Week 5: Keep Control
Ensure Your Team and Freelancers Do Great Job, On Schedule
Monica improved her schedule and all the team members confirmed they understand everything they should do.
On Friday she met with the team again. She asked a few questions and the answers thinned her face. It seemed that the project has not progressed at all!
The Challenge: Right Things Done Right On Time
Monica almost yelled at the team: “you all told me that everything is clear and simple, and now it appears you have not done anything!”
Art Director responded: “Yes, but the client have not sent us the brand book on time and later our graphic designer had some personal issues and delivered a bit crappy piece of art...”

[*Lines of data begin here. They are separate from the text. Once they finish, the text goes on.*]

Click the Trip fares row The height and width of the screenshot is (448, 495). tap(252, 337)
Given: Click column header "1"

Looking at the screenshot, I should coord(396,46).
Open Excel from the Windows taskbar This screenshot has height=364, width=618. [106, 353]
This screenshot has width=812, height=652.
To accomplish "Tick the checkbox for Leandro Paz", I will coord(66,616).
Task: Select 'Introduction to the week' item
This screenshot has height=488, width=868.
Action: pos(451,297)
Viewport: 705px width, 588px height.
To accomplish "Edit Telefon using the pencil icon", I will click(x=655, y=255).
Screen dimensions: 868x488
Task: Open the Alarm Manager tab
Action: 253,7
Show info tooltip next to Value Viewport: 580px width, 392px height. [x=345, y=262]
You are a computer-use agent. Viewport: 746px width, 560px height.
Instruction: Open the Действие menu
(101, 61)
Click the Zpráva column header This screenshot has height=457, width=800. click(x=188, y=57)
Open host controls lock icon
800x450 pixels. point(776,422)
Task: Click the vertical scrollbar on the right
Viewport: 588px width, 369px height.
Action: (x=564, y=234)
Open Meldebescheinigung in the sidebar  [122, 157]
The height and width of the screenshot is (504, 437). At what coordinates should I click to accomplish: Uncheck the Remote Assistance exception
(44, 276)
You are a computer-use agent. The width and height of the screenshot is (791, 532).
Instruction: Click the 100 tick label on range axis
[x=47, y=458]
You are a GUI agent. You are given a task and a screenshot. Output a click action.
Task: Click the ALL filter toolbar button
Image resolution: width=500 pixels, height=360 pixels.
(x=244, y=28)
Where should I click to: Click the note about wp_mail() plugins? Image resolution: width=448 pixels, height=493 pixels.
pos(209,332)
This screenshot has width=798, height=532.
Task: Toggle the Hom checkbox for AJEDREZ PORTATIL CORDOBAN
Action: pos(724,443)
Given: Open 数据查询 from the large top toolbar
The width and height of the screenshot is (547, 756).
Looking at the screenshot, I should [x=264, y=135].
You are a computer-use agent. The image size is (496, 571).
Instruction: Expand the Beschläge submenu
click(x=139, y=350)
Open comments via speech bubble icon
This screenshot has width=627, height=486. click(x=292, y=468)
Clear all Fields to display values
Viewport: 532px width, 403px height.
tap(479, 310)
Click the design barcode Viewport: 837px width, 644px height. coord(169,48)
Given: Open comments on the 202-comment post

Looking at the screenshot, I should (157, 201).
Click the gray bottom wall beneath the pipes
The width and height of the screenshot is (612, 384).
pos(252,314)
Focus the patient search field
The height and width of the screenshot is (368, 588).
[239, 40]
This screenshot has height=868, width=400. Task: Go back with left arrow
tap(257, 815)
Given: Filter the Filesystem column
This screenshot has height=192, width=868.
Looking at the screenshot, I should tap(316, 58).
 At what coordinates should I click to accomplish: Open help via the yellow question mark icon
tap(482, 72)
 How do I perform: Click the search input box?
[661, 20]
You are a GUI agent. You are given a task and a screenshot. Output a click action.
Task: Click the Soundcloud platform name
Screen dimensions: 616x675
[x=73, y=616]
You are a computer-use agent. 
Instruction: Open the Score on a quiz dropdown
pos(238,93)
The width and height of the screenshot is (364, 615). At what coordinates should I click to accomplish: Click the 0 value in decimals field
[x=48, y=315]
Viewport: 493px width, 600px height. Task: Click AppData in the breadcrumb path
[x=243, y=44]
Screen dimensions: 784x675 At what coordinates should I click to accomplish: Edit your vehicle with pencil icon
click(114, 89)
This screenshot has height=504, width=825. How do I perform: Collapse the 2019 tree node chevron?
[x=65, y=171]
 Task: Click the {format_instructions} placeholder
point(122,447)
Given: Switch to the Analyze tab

Monica was not too happy about that. She reviewed the project plan together with the team, task by task. She quickly understood the key issues and impediments that were blocking the project's way to success.
The Problem: Paranoia of Controlling Project Must Be In Place
When hiring a freelancer or inviting a team member to do a part of your marketing project, there is usually the same concern: whether he will deliver the product of his work on time. Regardless of what is their fruit of labor: design, content, blog post, animation or website, they all are creative souls.
Recently I have talked to many marketing managers about their most painful problems. Quite often I have heard that the most burning issue is the reliability of individual contributors. Some of them are very reliable although deliver fair but not excellent content. Some of them deliver extraordinary, impressive things, but you can’t even hope they will deliver it on time, or they will meet your specification.
Once you know that you cannot fully rely on timeliness of a freelancer, or just started cooperation with a new person in town, it might be good to have a toolset of managerial techniques helping to get what required and get it on time.
Checkpoints!
Make sure that the day of the deadline is not the first time you see what the freelancer’s has done for you. On the first meeting you supposed to agree on some interim reviews.
Explain clearly what you expect on each review: a sketch on paper, final draft. Plan to verify the checkpoint by yourself or delegate it to somebody who you trust will do that as well or even better than you.